9.3 Entire Agreement. This Agreement constitutes the entire agreement of the parties with regard to the subject matter of this Agreement and replaces and supersedes all other written and oral agreements and statements of the parties relating to the subject matter of this Agreement.

9.4 Notices. Any notices required or permitted to be given under this Agreement shall be sufficient if in writing and sent by mail to Employee’s residence, in the case of Employee, or to its principal office, in the case of the Corporation.

9.5 Waiver of Breach. The waiver by any party hereto of a breach of any provision of this Agreement shall not operate or be construed as a waiver of any subsequent breach by any party.

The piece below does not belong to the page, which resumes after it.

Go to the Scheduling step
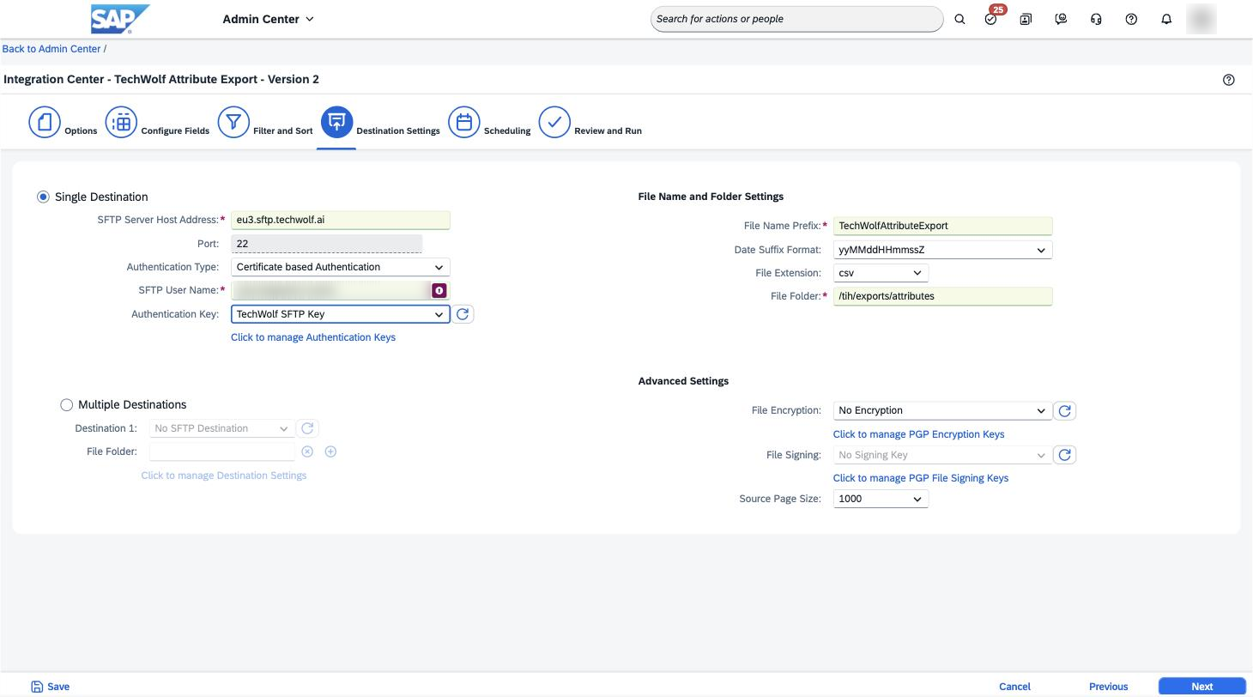1253x697 pixels. [x=489, y=123]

9.6 Amendment. No amendment or modification of this Agreement shall be deemed effective unless or until executed in writing by the parties hereto.

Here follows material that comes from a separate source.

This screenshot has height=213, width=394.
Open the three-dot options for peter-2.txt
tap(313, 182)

9.7 Validity. This Agreement, having been executed and delivered in the State of Oklahoma, its validity, interpretation, performance and enforcement will be governed by the laws of that state.

9.8 Section Headings. Section and other headings contained in this Agreement are for reference purposes only and shall not affect in any way the meaning or interpretation of this Agreement.

9.9 Counterpart Execution. This Agreement may be executed in two or more counterparts, each of which shall be deemed an original, but all of which together shall constitute but one and the same instrument.

9.10 Exclusivity. Specific arrangements referred to in this Agreement are not intended to exclude Employee’s participation in any other benefits available to executive personnel generally or to preclude other compensation or benefits as may be authorized by the Board from time to time.

9.11 Partial Invalidity. If any provision in this Agreement is held by a court of competent jurisdiction to be invalid, void, or unenforceable, the remaining provisions shall nevertheless continue in full force without being impaired or invalidated in any way.

 

12


  9.12

Section 409A of the Code.

(a) Notwithstanding anything herein to the contrary, if, at the time of the Employee’s termination of employment with the Corporation, the Employee is a “specified employee” within the meaning of Section 409A of the Code, as determined under the Corporation’s established methodology for determining specified employees, then, solely to the extent necessary to avoid the imposition of additional taxes, penalties or interest under Section 409A of the Code, any payments to the Employee hereunder which provide for the deferral of compensation, within the meaning of Section 409A of the Code (which shall not include any compensation that is exempt from Section 409A of the Code), and which are scheduled to be made as a result of the Employee’s termination of employment during the period beginning on the date of the Employee’s date of termination and ending on the six-month anniversary of such date shall be delayed and not paid to the Participant until the first business day following such sixth month anniversary date, at which time such delayed amounts will be paid to the Employee in a cash lump sum. If the Employee dies on or after the date of the Employee’s date of termination and prior to the payment of the delayed amounts pursuant to this Section 9.12, any amount delayed pursuant to this Section 9.12 shall be paid to the Employee’s estate within 30 days following the Employee’s death.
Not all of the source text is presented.